Before you ever receive a vaccine from your doctor, the vaccine must first be approved by the U.S. Food and Drug Administration (FDA). As part of the approval process, the FDA analyzes scientific studies of clinical trials regarding the safety and effectiveness of the particular vaccine. The FDA also performs on-site inspections of the facilities where the vaccines are manufactured.
The clinical trials of vaccines under development involve three phases. The first phase involves giving the vaccine to a small number of healthy volunteers. If there are no serious side effects from the vaccine, phase two of the clinical trial involves giving the vaccine to several hundred volunteers. Lastly, in the third phase of the clinical trial, thousands of volunteers are involved to better assess the impact, safety, and effectiveness of the vaccine on a larger cross section of patients.

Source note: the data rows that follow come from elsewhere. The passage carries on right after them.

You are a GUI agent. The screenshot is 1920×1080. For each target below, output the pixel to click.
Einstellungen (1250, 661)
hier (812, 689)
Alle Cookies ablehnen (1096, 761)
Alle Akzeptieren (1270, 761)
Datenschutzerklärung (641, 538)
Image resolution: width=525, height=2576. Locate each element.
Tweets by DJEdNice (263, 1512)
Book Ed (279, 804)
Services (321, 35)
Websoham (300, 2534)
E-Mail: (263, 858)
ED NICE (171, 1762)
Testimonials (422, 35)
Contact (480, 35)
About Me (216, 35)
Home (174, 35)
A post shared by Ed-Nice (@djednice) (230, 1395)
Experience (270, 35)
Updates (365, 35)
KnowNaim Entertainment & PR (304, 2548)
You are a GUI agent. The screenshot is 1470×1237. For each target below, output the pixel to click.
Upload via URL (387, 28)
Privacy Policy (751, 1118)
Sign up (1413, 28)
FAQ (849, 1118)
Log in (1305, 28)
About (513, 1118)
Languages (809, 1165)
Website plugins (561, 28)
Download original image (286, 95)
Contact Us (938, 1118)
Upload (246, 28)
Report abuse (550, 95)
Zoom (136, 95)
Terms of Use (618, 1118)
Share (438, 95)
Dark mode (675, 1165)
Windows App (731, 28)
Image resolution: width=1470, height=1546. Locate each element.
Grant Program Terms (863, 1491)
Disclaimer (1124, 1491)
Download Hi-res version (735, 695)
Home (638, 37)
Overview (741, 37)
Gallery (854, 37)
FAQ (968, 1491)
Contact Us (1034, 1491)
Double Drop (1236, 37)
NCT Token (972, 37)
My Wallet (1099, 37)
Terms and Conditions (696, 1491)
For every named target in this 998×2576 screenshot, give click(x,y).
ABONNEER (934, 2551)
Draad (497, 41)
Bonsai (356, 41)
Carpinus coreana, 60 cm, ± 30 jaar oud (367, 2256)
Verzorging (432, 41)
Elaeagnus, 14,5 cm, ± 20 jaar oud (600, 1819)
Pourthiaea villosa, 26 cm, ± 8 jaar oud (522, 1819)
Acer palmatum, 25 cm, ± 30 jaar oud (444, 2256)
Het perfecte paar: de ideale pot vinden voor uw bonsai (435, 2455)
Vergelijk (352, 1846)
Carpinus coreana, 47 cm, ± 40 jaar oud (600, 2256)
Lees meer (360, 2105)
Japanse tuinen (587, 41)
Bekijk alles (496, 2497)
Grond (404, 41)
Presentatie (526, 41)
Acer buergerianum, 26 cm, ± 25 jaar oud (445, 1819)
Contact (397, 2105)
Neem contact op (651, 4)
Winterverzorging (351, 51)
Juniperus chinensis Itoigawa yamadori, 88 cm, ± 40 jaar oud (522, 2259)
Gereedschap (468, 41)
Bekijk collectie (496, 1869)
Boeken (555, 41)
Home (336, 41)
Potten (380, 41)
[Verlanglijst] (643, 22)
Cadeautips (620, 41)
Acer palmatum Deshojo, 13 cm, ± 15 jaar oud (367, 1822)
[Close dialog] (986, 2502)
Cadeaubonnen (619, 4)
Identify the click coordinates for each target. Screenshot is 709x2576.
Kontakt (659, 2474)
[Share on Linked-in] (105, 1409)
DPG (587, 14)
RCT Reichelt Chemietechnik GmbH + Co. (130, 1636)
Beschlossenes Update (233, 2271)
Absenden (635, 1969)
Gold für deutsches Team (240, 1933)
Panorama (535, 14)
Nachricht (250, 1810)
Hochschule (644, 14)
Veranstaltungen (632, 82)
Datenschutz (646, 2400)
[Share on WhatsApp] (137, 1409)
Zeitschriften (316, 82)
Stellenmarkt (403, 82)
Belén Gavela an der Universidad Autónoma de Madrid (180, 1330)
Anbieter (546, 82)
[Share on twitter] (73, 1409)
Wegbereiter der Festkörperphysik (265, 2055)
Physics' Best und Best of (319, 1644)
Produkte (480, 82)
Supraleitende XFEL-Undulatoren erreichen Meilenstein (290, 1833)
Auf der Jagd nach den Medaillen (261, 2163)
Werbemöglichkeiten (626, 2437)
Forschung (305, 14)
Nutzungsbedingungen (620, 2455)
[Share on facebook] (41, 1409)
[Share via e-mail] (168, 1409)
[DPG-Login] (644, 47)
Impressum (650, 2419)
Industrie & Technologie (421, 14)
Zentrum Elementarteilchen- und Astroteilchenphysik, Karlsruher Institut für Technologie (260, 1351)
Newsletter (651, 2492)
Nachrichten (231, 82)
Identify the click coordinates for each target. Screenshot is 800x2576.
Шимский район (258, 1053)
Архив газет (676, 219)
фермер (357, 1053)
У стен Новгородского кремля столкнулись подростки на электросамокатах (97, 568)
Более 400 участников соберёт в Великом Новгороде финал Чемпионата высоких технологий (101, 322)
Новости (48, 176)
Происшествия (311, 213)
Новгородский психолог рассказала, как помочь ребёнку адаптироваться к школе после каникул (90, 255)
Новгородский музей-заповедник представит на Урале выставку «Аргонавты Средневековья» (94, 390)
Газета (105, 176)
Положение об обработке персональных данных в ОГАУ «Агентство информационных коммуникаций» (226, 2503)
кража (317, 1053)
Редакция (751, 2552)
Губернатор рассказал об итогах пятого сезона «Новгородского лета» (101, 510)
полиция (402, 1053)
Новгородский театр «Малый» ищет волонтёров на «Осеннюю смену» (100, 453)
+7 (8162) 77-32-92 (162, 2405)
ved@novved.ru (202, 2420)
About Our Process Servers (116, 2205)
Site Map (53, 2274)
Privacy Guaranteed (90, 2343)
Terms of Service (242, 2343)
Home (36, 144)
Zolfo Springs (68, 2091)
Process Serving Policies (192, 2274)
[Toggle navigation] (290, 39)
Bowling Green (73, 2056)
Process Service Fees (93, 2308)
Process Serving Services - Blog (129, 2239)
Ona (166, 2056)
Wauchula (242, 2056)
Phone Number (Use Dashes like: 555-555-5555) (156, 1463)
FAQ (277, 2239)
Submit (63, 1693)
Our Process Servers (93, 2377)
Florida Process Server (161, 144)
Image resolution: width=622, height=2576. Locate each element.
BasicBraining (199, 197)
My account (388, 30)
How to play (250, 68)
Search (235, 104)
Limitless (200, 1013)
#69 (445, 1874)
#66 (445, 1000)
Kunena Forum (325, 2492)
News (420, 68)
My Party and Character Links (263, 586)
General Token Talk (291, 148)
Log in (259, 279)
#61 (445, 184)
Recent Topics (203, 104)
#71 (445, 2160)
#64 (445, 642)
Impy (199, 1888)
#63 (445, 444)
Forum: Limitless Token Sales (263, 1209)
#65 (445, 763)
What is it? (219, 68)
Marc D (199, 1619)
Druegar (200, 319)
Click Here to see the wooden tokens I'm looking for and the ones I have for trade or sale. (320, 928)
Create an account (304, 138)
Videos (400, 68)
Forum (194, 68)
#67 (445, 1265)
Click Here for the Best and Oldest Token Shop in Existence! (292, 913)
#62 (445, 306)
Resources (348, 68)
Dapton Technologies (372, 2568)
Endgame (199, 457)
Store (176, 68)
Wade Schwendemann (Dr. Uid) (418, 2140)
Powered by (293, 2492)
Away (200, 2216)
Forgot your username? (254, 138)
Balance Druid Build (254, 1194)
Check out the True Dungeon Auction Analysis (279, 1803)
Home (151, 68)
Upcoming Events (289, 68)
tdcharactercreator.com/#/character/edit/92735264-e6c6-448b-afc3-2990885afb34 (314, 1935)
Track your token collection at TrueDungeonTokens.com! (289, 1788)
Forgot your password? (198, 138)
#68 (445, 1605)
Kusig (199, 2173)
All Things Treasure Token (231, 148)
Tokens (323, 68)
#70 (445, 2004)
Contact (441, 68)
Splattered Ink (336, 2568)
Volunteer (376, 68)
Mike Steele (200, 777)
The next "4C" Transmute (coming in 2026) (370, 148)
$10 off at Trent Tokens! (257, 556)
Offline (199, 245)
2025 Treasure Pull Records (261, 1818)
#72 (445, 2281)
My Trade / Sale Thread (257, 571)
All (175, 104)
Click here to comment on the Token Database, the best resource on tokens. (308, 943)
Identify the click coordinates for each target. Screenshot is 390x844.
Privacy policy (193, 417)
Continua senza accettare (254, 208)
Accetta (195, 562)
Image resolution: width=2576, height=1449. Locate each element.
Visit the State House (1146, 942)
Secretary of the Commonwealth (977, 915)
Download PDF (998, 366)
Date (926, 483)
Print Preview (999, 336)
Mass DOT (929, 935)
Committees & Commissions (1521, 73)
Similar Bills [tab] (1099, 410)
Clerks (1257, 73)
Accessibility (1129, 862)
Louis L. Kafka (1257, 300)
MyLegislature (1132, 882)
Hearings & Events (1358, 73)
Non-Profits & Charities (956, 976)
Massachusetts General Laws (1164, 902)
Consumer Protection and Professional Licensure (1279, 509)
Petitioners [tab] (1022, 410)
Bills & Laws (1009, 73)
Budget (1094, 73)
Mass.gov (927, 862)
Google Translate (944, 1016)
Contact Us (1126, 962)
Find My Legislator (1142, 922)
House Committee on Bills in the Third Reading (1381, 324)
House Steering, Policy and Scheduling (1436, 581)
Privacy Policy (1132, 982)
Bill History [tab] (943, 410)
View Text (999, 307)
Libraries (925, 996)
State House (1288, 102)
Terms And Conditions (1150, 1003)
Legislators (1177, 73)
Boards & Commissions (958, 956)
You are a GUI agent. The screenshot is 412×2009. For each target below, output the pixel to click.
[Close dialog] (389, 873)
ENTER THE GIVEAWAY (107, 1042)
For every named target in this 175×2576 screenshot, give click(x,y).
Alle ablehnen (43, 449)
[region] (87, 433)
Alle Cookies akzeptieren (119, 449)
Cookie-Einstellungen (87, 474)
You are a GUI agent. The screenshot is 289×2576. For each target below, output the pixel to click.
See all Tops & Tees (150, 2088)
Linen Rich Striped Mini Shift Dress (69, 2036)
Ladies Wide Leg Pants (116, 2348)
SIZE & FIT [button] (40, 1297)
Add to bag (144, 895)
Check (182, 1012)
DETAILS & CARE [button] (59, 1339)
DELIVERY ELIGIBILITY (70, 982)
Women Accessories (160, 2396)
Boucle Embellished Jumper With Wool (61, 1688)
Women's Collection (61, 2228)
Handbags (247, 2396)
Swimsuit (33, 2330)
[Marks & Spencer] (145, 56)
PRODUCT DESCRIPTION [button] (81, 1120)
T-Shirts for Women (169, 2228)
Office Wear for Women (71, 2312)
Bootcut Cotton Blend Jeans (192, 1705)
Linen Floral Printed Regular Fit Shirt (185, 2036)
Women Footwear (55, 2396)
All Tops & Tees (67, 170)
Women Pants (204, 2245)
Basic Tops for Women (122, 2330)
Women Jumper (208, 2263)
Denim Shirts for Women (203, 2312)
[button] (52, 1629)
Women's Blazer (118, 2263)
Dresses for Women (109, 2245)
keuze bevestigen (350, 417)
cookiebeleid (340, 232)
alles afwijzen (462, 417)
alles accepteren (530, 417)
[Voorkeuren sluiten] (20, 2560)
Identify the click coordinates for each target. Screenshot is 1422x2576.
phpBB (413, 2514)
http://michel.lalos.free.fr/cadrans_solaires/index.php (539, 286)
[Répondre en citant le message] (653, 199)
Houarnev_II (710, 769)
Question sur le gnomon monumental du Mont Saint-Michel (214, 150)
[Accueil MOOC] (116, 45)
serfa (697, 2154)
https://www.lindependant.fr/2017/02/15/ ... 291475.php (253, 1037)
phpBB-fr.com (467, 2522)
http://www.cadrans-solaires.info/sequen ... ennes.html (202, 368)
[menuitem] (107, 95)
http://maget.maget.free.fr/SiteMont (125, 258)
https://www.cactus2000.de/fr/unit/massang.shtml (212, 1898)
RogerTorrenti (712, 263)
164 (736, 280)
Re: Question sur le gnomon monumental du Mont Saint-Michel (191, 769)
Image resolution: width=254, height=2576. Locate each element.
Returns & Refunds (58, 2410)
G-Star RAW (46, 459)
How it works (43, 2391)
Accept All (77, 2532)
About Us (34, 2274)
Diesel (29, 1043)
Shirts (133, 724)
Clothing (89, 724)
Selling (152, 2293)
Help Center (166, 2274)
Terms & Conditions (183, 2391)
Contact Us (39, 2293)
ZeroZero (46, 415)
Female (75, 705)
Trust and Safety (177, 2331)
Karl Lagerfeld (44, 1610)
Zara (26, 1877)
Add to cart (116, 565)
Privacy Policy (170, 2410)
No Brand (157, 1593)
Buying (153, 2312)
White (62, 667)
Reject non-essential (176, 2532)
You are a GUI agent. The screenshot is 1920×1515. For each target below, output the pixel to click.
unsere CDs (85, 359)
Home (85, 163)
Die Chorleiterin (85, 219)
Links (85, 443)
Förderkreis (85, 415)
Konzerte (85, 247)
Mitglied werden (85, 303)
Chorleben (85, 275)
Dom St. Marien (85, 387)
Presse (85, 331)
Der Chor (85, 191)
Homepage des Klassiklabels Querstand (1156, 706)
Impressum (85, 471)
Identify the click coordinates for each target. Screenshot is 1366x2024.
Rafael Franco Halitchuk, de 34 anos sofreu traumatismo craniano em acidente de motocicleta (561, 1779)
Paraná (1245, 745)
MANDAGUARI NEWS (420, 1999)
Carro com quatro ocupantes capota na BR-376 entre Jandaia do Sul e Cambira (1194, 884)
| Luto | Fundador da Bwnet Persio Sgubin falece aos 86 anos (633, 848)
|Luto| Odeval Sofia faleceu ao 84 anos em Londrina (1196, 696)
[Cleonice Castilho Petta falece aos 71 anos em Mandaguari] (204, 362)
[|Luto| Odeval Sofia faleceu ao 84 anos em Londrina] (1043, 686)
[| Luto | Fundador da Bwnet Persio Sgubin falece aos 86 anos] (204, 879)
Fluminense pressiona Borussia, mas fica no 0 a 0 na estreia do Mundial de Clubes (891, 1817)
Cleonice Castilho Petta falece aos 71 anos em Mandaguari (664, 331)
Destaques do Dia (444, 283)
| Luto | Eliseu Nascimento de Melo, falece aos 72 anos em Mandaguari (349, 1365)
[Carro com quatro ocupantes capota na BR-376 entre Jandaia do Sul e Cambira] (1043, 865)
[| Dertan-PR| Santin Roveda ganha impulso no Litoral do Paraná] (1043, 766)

Once vaccines are approved for use, the FDA initially provides close monitoring of the vaccinations to determine whether there may be side effects from the vaccine that were not readily apparent in the smaller clinical trials. Negative reactions to vaccines are monitored through the Vaccine Adverse Event Reporting System (VAERS), a nationwide system which collects reports from negative reactions to vaccines.
It’s important that if you or a loved one experience a negative reaction to a vaccine that you ensure your doctor submits a Vaccine Adverse Event Report to VAERS. The reports are often important to making sure you can recover compensation for a vaccination injury under the National Vaccine Injury Compensation Program.